**Given entries:**
****

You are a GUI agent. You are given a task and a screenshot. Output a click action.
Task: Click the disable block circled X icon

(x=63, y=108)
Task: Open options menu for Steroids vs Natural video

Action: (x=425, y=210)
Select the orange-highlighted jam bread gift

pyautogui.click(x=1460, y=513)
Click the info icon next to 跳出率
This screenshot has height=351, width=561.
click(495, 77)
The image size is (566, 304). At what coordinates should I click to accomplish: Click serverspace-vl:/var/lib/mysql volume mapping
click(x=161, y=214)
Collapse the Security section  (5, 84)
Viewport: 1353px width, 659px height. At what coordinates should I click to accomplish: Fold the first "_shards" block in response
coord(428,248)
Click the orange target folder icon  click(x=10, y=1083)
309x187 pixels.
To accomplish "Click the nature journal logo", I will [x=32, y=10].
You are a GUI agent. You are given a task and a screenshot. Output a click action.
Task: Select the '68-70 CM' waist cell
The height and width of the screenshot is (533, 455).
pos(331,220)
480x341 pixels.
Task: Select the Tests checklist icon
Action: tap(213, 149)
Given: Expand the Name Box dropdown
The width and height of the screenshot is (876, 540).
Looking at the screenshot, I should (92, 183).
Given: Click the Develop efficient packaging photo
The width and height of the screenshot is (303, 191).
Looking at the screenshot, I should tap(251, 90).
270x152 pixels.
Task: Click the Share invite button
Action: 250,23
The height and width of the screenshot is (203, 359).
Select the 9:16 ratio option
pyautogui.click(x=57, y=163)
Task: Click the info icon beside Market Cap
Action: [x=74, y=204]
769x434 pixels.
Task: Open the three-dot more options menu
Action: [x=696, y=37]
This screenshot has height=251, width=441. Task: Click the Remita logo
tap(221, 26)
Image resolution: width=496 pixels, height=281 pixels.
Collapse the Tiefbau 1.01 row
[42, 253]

****

**Your task:**
The range runs from the line with "Viewport: 1353px width, 659px" up to and including the line with "Given: Click the" in the listing above; please write out exactly those lines and nothing more.

**Solved exercise:**
Viewport: 1353px width, 659px height. At what coordinates should I click to accomplish: Fold the first "_shards" block in response
coord(428,248)
Click the orange target folder icon  click(x=10, y=1083)
309x187 pixels.
To accomplish "Click the nature journal logo", I will [x=32, y=10].
You are a GUI agent. You are given a task and a screenshot. Output a click action.
Task: Select the '68-70 CM' waist cell
The height and width of the screenshot is (533, 455).
pos(331,220)
480x341 pixels.
Task: Select the Tests checklist icon
Action: tap(213, 149)
Given: Expand the Name Box dropdown
The width and height of the screenshot is (876, 540).
Looking at the screenshot, I should (92, 183).
Given: Click the Develop efficient packaging photo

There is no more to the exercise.